Diante desse cenário, a entidade expressou sua preocupação devido ao fato de uma quantidade significativa de carne permanecer sem conseguir entrar no país a um mês das esperadas Festas Pátrias, período em que muitas famílias se reúnem para compartilhar um churrasco.
Vale mencionar que, como alternativa, está sendo utilizada a passagem de fronteira Cardenal Samoré.
“Se isso continuar, provavelmente poderá gerar algum nível de desabastecimento de carne, considerando que o Chile depende de uma parcela importante das importações para o seu consumo, próxima de 70%. Não é que, neste momento, haja desabastecimento, nem tampouco exista um aumento significativo no preço da carne. Mas, se isso continuar, de fato as implicações podem seguir nessa direção: pode haver um aumento dos preços, porque há uma menor oferta de carne, principalmente importada, e também algum nível de menor disponibilidade”, explicou Besoain em entrevista ao The Clinic.

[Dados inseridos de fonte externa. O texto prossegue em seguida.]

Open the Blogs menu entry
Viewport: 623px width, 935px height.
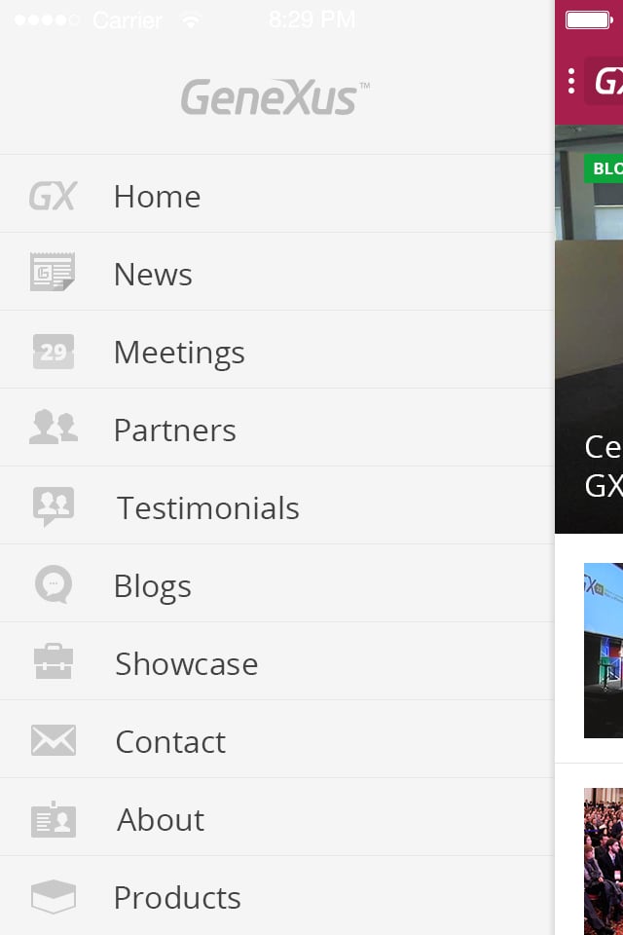tap(277, 583)
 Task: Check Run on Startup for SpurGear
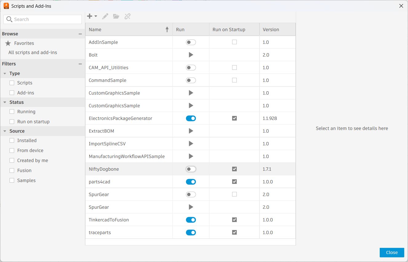tap(234, 194)
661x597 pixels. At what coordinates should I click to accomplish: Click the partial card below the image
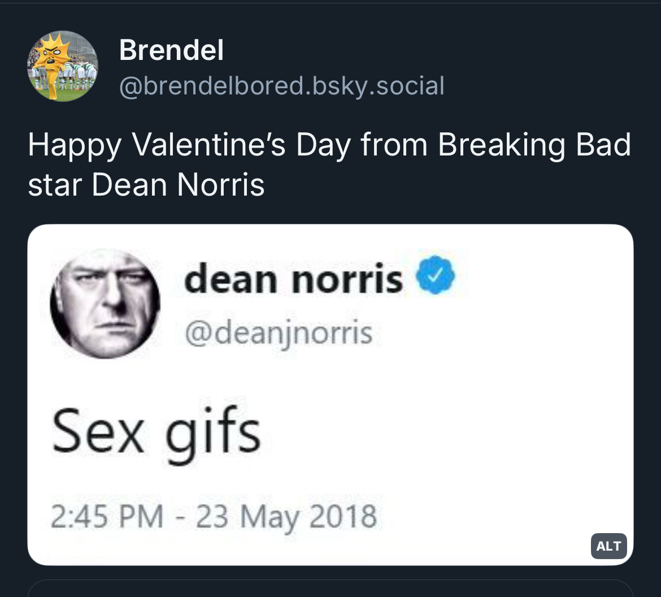331,589
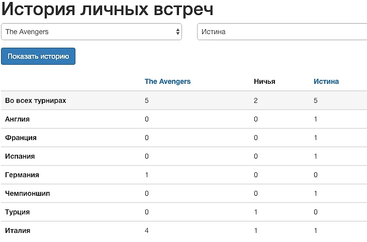Open the The Avengers team dropdown

(x=91, y=32)
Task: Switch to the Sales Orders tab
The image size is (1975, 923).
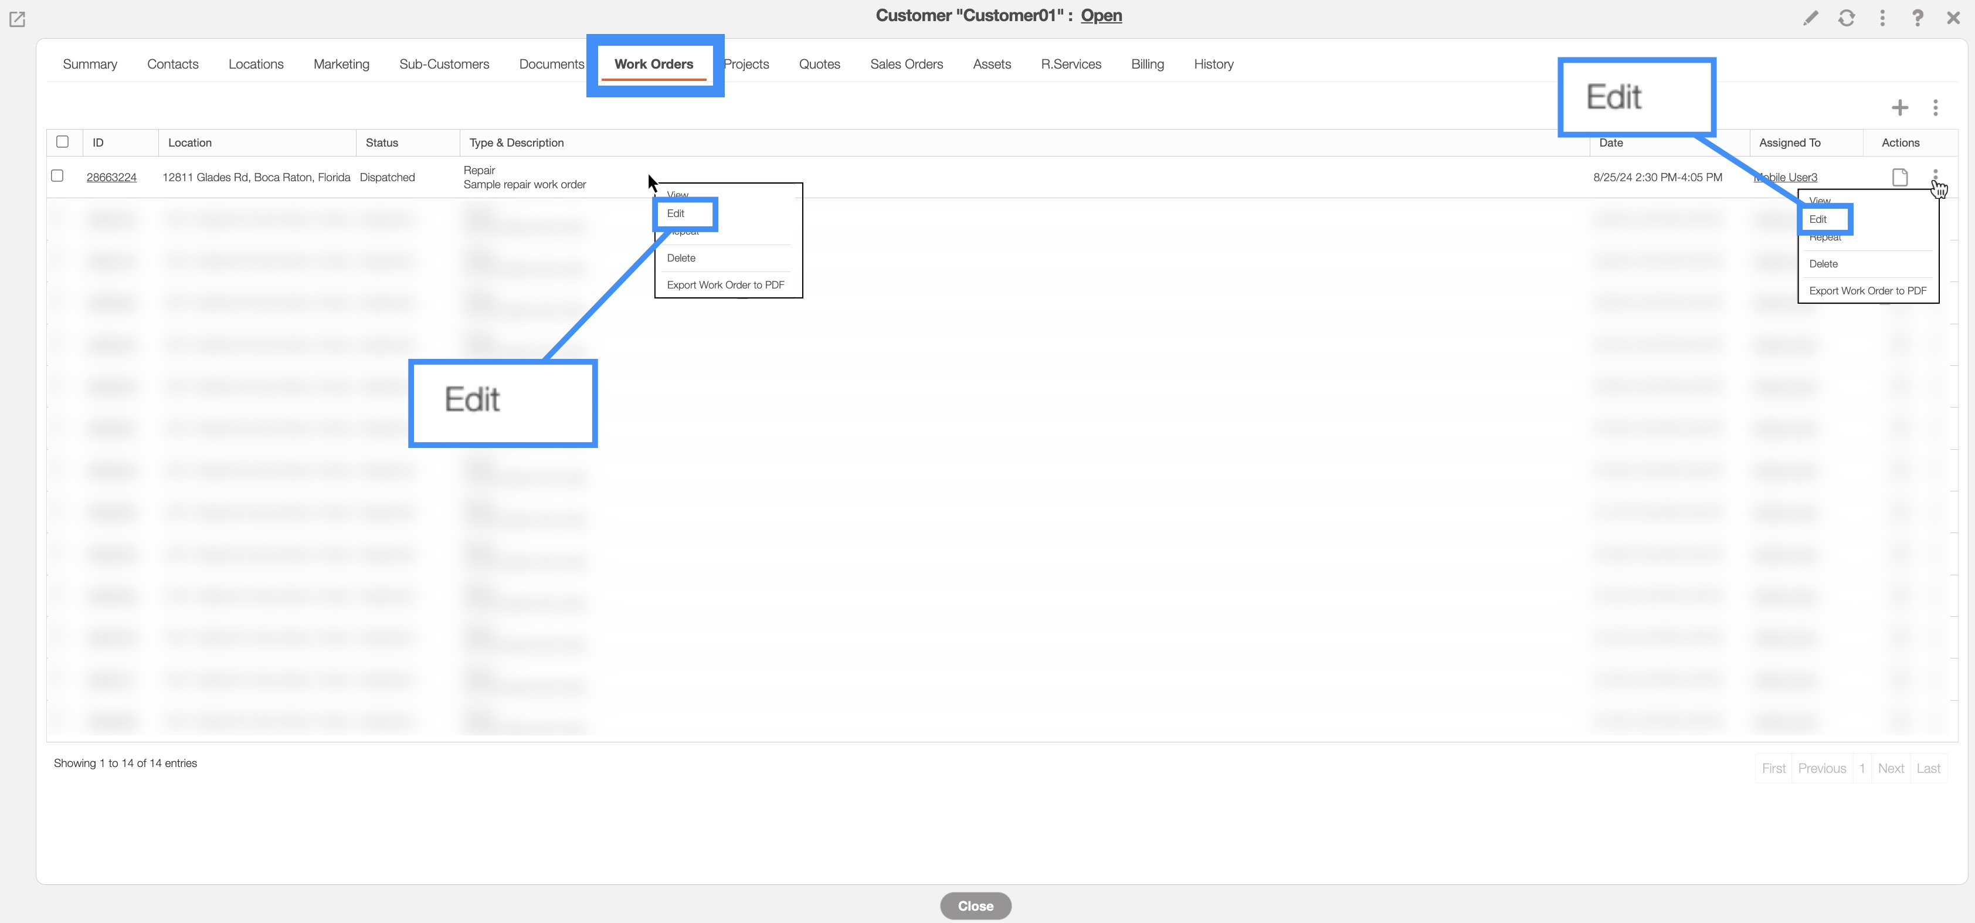Action: pos(906,64)
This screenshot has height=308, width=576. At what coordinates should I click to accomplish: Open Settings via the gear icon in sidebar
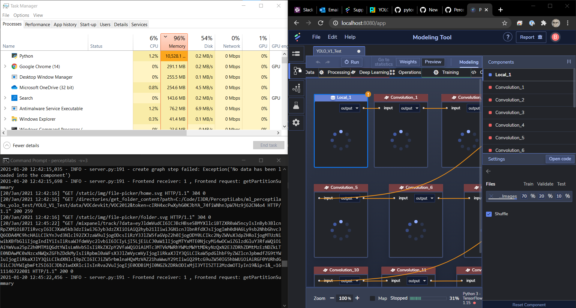click(296, 122)
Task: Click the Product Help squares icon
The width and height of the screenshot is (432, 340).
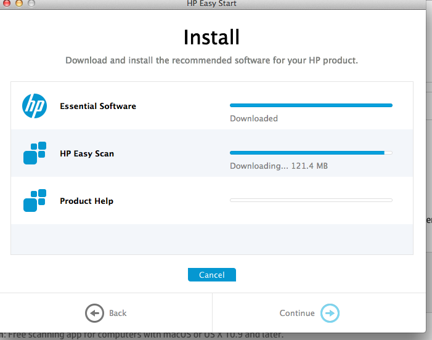Action: 35,201
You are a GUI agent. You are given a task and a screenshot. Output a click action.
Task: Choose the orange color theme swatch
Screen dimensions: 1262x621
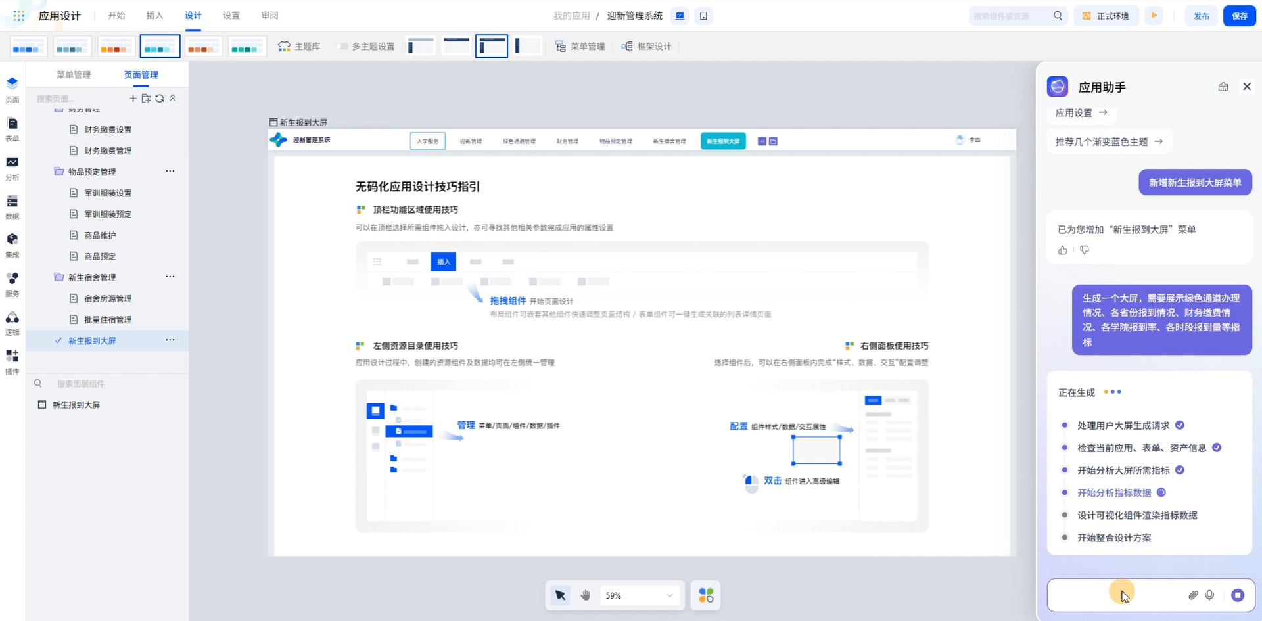click(x=116, y=47)
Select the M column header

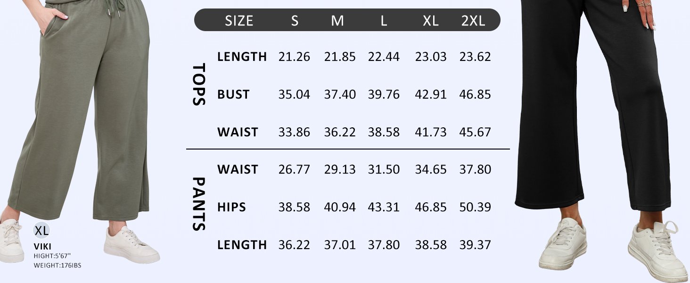[x=337, y=21]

Em relação ao cenário que poderá se apresentar durante setembro, ele alertou que, se a situação continuar, haverá impacto, já que “todos os açougues e supermercados começam seu processo de abastecimento e, se não contarmos, do ponto de vista do consumo, com carne importada, efetivamente poderemos ver efeitos de maior impacto”.
“Se, eventualmente, o cenário climático melhorar e a passagem for reaberta, o efeito poderá ser até o contrário da previsão de alta no preço da carne”, acrescentou.
Nessa linha, concluiu que, se as condições meteorológicas melhorarem e a passagem de Los Libertadores voltar a ser liberada, poderá entrar uma quantidade maior de carne no país, de modo que os preços não subiriam e poderiam até mesmo “cair. Então, tudo vai depender de como essa situação continuará evoluindo”.